Stance time ratio of paralyzed and non-paralyzed sides

The average stance time ratio of paralyzed and non-paralyzed sides during pre-test and training periods were 0.987 and 0.980, respectively. No significant changes were observed in stance time ratios of paralyzed and non-paralyzed sides throughout training (p = 1.00) (Fig. 7).

Fig. 7
figure 7

Stance time ratio

Discussion

The purpose of this research was to develop a vibro-tactile cueing device that is able to recognize implicit increases in cadence frequency and to conduct a proof-of-concept study using patients that had experienced stroke to examine the applicability of the developed system. The system developed here, through the provision of rhythmic stimulation, improved cadence in six stroke patients. Furthermore, walking speed, which is a criterion for complex gait evaluation, improved after training. Hip abduction, which is an index of abnormal gait, did not worsen from use of the system. Furthermore, patient did not notice any changes with respect to cadence or walking speed being provided rhythmically throughout tests. These results suggest the possibility that the proposed system may be used to allow walking speeds to improve in a natural manner (without the patient having to expend any effort increasing walking speed).

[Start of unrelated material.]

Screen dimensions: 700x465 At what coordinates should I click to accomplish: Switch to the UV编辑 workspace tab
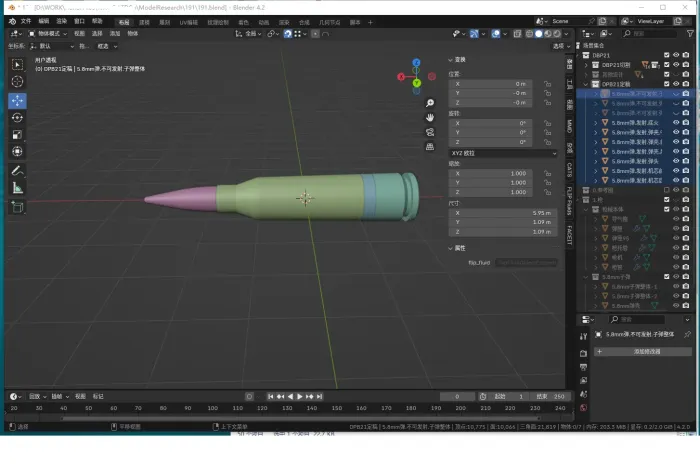(x=189, y=20)
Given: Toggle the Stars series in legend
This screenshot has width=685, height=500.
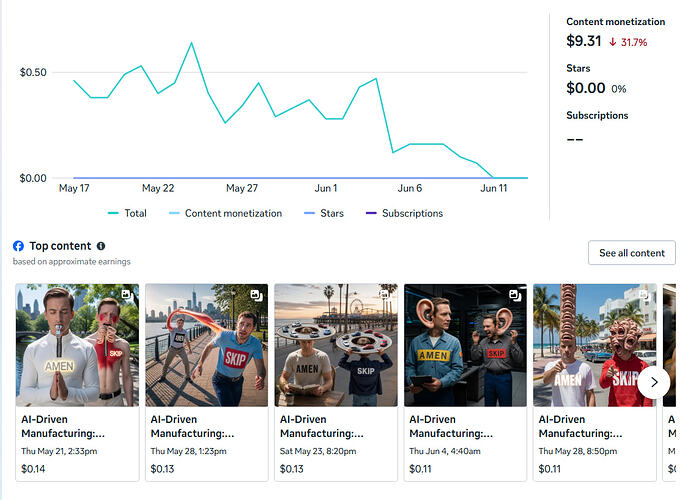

It has been reported that in general, the cadence of healthy individuals in normal walking is approximately 100–130 [18]. In the pre-test of this study, the walking cadence of patients was 91.18 which was lower than that of healthy individuals, and the cadences were 99.72 and 101.68 during training and post-training, respectively, indicating the improvement to the level of healthy individuals. Therefore, the improvement of cadence with this system may have demonstrated that the long-term training is valuable to be implemented. However, when focused on individual data, this system improved walking performances including cadence and gait velocity in most patients. However, as the decreased performance was noted in Patient F, suggesting that the effects of the system may vary from patient to patient.

Walking is typically disabled by stroke, and impaired ambulation reduces QOL [4]. Thus, improving walking speed is an important aspect of clinical treatment. However, excessive voluntary movement induces hip abduction and other compensatory movements due to abnormal muscle tone development that occurs as a result of stroke [10, 11]. With the proposed system, conscious efforts exerted by patients are minimized and walking state is altered by making very fine changes to rhythmic stimulation patterns. Consequently, applying this technology may provide a cueing system applicable to stroke patients in clinical settings.

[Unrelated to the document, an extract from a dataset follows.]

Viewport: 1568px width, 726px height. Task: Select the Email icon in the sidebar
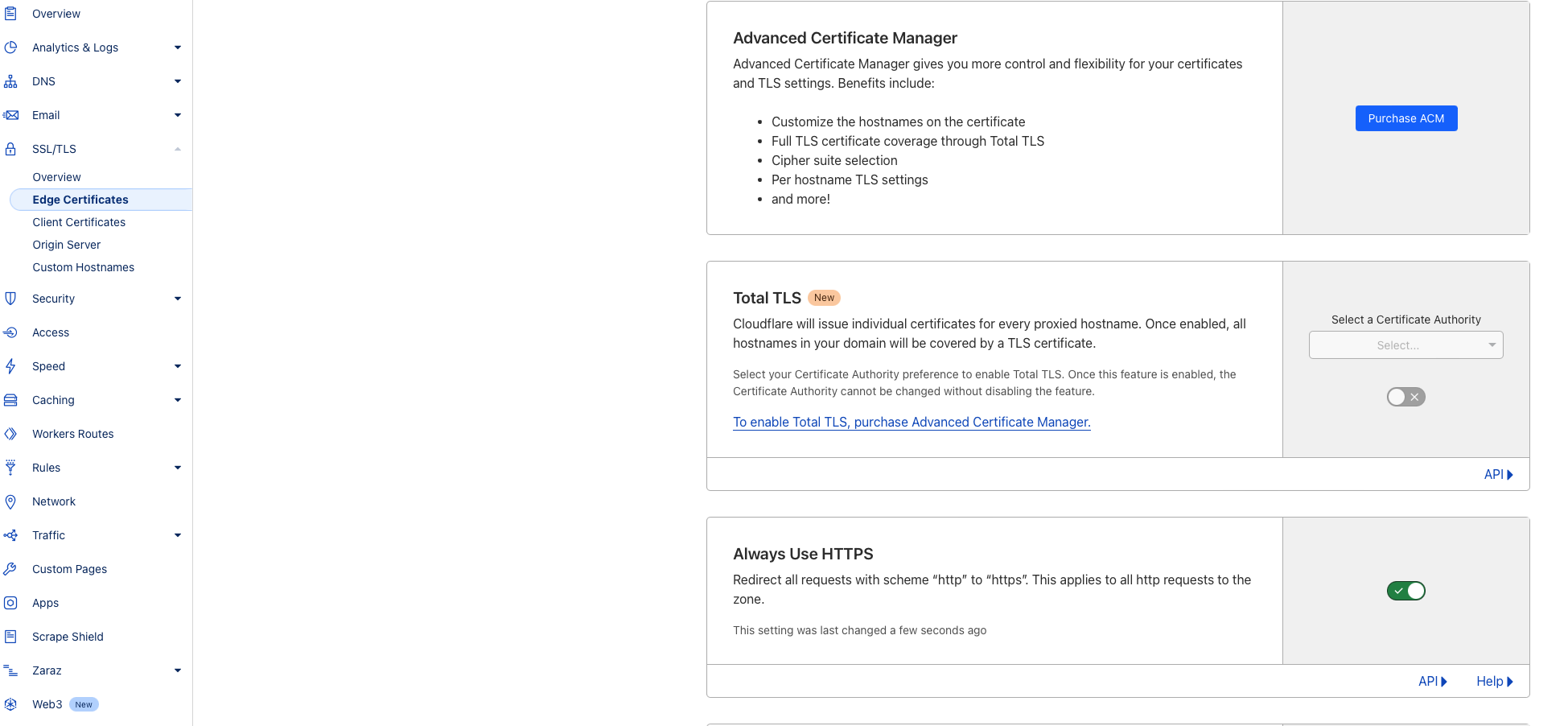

An experimental constraint of this research is that it is a proof of concept study, therefore, the sample size is small. In addition, verifying the influence of repeated practice in order to identify long-term changes will be required to produce a more complete determination of the usefulness of the system.

One limitation of this study was the possible influence of order effect. Significant differences were observed in the cadence and gait velocity between the pre-test and post-test values. However, the cadence during training showed an improving trend that was not statistically significant compared to that in the post-test, and the gait velocity during training was not significantly different from that in post-test. These results may have been influenced by the habituation to walking through training. In subsequent experiments, the more robust design is needed to evaluate the effect, setting up a control group.

Conclusion

We have developed a device that has the capacity to improve cadence by implicitly changing gait rhythms. In a proof-of-concept study using stroke patients, cadence was improved without patients noticing, and walking speed improved after training with the system. There was also no worsening of hip abduction, which is a measure of compensatory movement that occurs when walking post-stroke. In addition, the patients were unaware improvements to cadence during training. The results of this proof-of-concept study suggest the possible application of the device developed here, but verification with a more robust study that includes a greater number of test subjects will be required before clinical application.